主にトラックなどで弾薬や食料などを戦闘部隊に運び、武装は自衛用の軽装備である。しかし、輸送路を断つことは戦略・戦術の基本であることから、浸透してきた敵兵やゲリラに狙われやすく、いったん襲撃を受けると戦闘力に乏しい輜重兵の損害は大きい。航空作戦の一環である阻止攻撃は輜重兵つまりは補給部隊やその主要交通路(特に橋)を主な攻撃目標とする。
また戦闘兵科と比べると華がないが「素人は戦術を語り、玄人は戦略を語り、プロは兵站を語る」などという言葉もある通り、補給活動は軍事上大変重要で、ナポレオン、旧日本軍など、補給をないがしろにしたため敗北した例は歴史上数多い。実際、前線で戦闘する兵よりも、彼らに物資を運ぶための人員の方がはるかに多いのだ。
第二次大戦当時でも、トラックを中心とした陸上輸送能力があったのは米軍やその車輌を供与された同盟国だけで、機甲師団が有名なドイツ軍ですら馬匹輸送の方が多い有様で、陸軍の兵站能力はその国のモーターリゼーションと密接に関係しているのがわかる。日本軍など、自動車免許の取得者自体が非常に少なく論外(軍隊に入って生まれて初めて自動車に触れる者までいた時代)であった。
[編集] 旧日本陸軍の輜重兵
特に日本陸軍においては、「輜重輸卒が兵隊ならば 蝶々トンボも鳥のうち」などと軽蔑の対象になることもあった。

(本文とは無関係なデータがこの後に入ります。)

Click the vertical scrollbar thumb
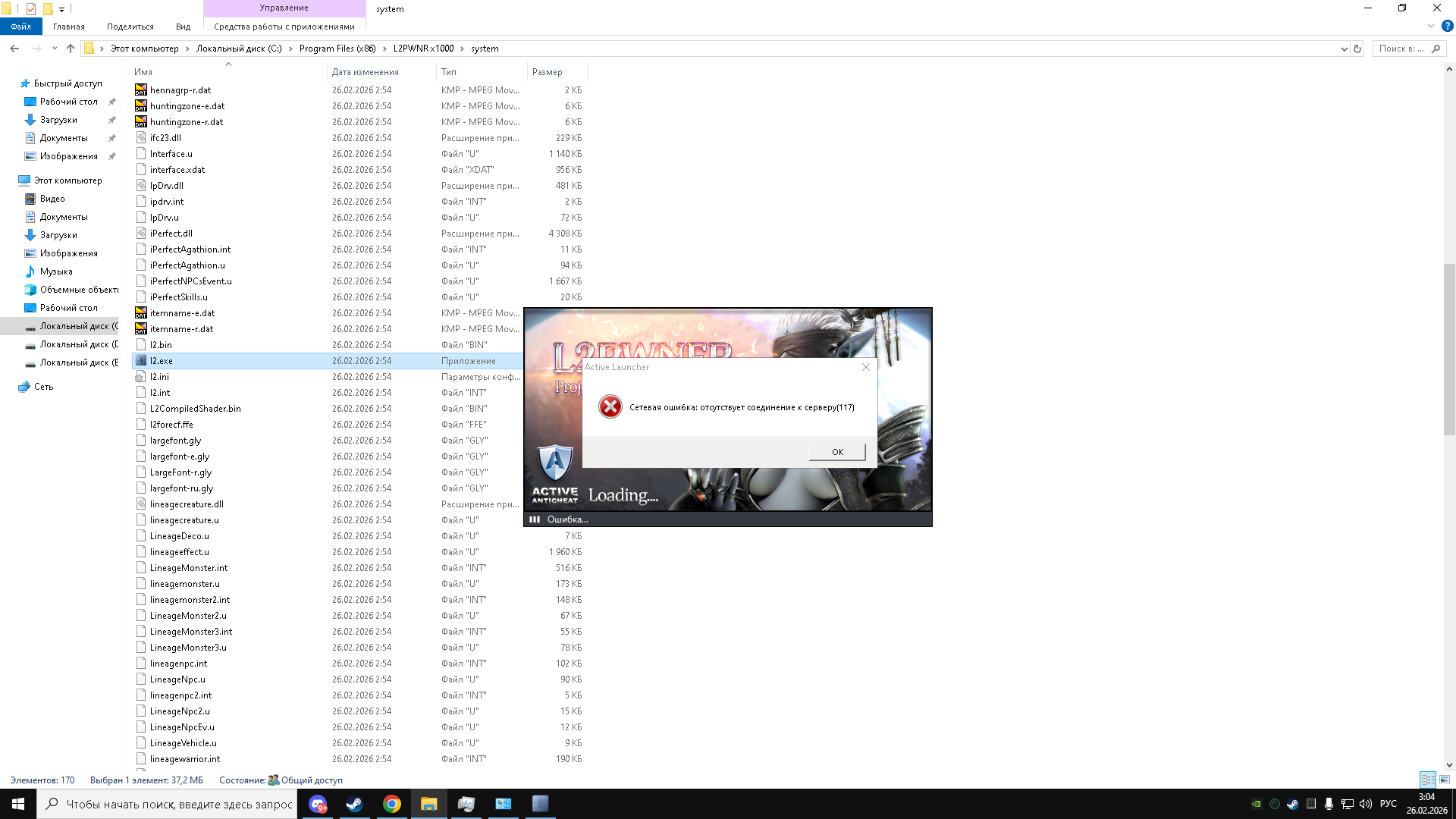Image resolution: width=1456 pixels, height=819 pixels. (x=1449, y=349)

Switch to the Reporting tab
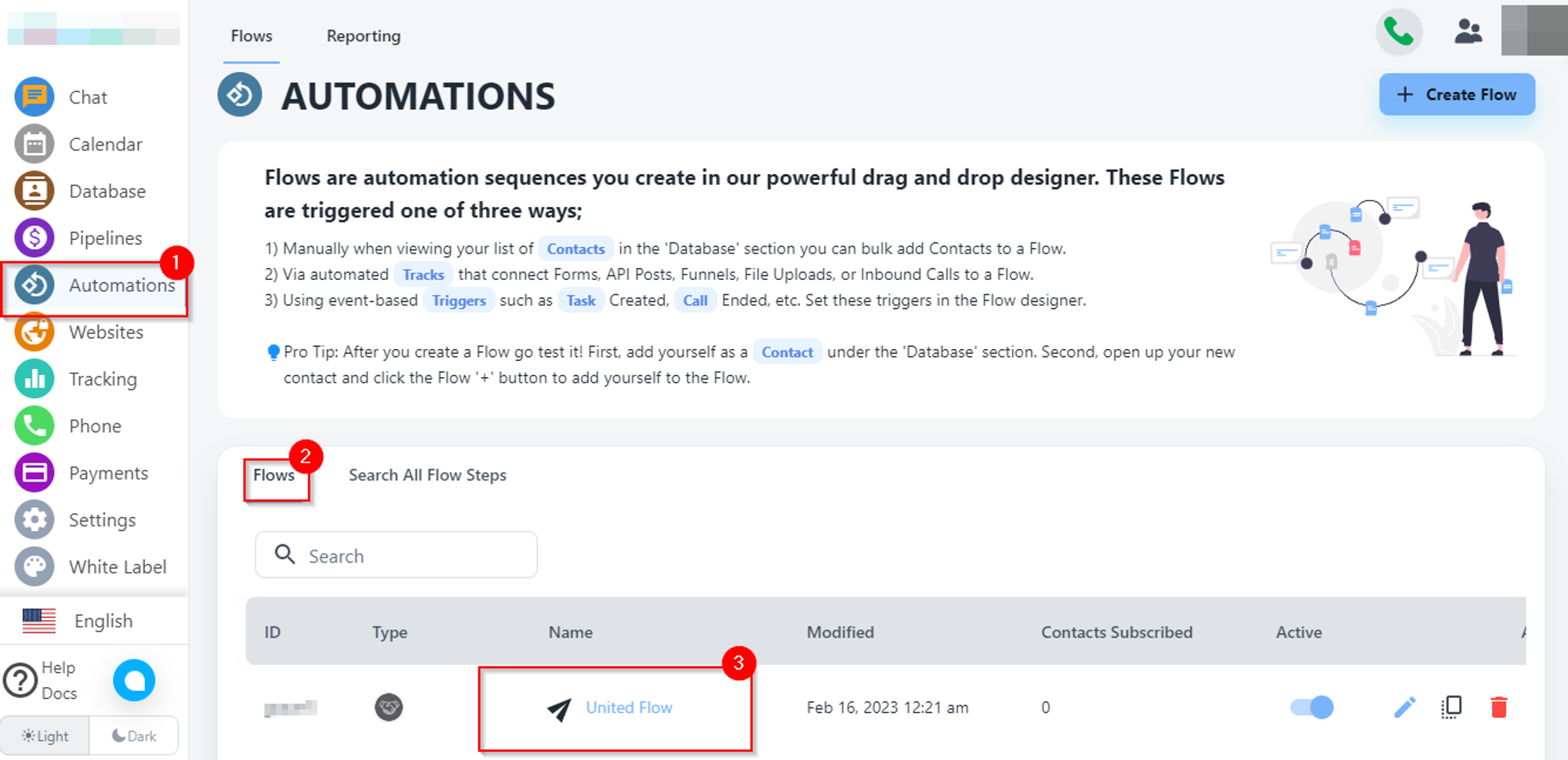[x=363, y=36]
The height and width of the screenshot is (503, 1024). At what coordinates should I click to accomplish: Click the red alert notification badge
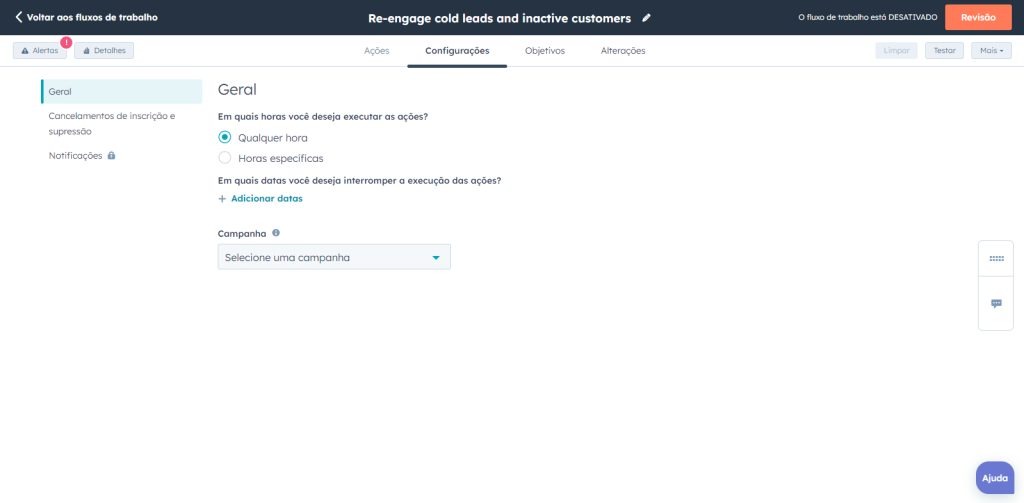66,42

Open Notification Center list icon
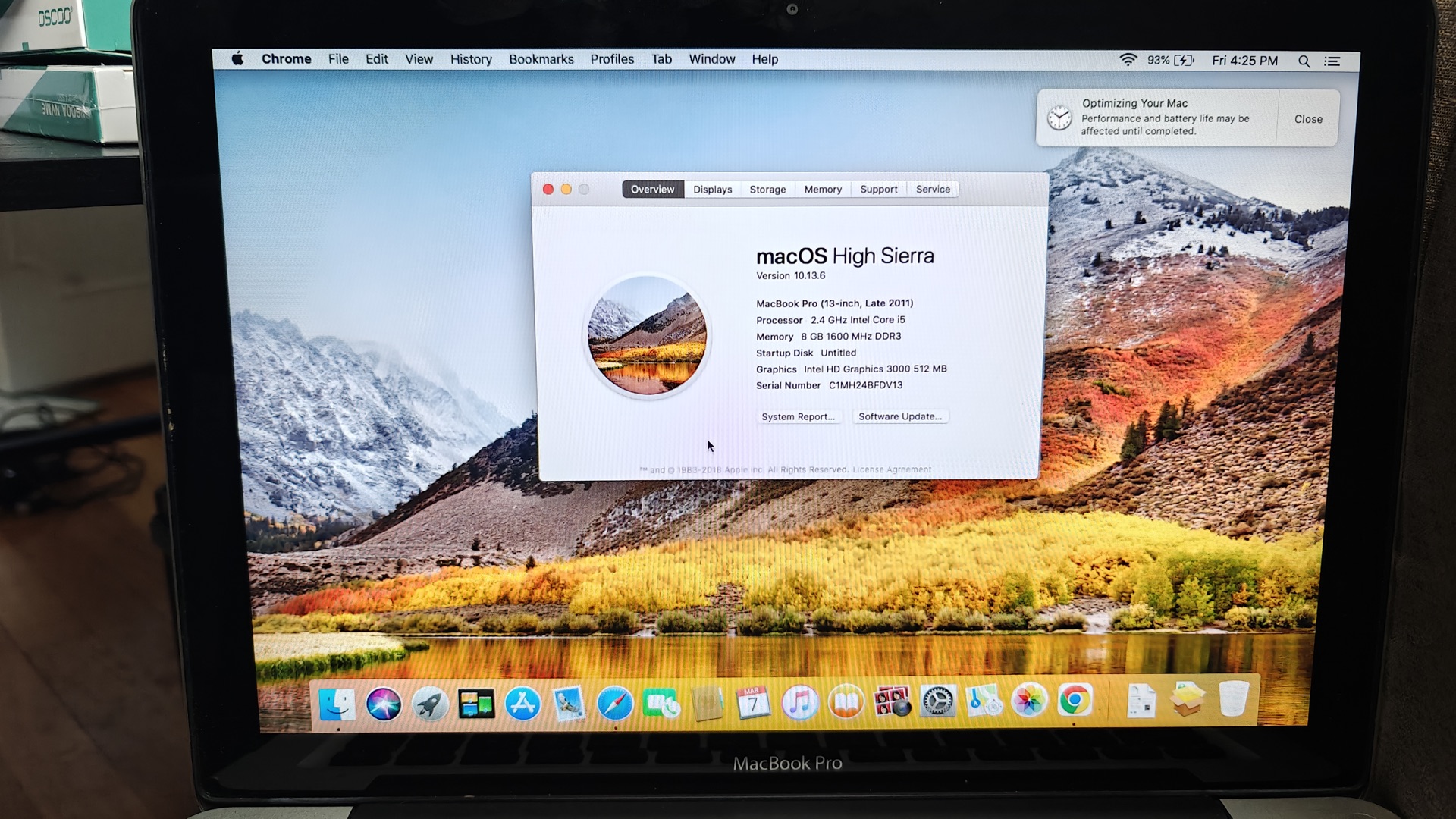coord(1332,61)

しかしながら、輜重兵と輜重輸卒とは全く別個の存在で、輜重輸卒は元来軍夫が担っていた単純機械的労働に従事するに過ぎない雑卒であるのに対して、輜重兵は兵卒・下士官クラスであっても多数の輜重輸卒を監督する立場にあり、個々の兵卒の能力が重視された。反面、将校では身体の故障から前線勤務に服することが困難になった者が転科したり、士官学校での成績が低かったり、素行に問題のあった者が振り分けられることが多く、冷遇されがちであった。また、輜重兵は1907年まで陸軍大学校への入校を認められず、以降も第二次世界大戦中まで毎年一人入れるかどうかだった。陸軍士官学校でも輜重兵科の要員確保に苦労する様子であったという。
この様な姿勢から、軍事専門家から先の戦争は「(戦略面で)負けるべくして負けた戦争」と評される。